1978 League Cup final
- Event: 1977–78 Football League Cup
| Nottingham Forest | Liverpool |
| Nottingham Forest | Liverpool |
| 0 | 0 |
- Date: 18 March 1978
- Venue: Wembley Stadium, London
- Referee: Pat Partridge
- Attendance: 100,000

Replay
| Nottingham Forest | Liverpool |
| 1 | 0 |
- Date: 22 March 1978
- Venue: Old Trafford, Manchester
- Attendance: 54,375

= 1978 Football League Cup final =

The 1978 Football League Cup final was the eighteenth League Cup final, and was contested between Liverpool and Nottingham Forest.
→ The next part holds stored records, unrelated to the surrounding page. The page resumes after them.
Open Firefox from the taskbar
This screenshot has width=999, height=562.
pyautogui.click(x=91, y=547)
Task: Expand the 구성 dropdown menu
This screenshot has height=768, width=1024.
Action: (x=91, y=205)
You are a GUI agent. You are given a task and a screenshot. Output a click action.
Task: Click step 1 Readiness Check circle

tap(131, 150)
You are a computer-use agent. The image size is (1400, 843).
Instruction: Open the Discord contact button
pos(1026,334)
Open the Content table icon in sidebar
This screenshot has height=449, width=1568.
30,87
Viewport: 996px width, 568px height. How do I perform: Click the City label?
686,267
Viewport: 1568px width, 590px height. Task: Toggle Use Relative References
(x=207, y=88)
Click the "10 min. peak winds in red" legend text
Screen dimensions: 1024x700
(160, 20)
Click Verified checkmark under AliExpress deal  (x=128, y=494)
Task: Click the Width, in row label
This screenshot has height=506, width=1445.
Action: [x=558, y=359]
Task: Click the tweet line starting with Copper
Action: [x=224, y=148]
The initial match resulted in a 0–0 draw at Wembley Stadium on 18 March 1978. The replay was four days later at Old Trafford, and saw John Robertson score from the penalty spot after a professional foul by Phil Thompson on John O'Hare, which TV replays confirmed was just outside the penalty area. This was enough to win the cup for Forest, who thus became the first club to achieve a League and League Cup double.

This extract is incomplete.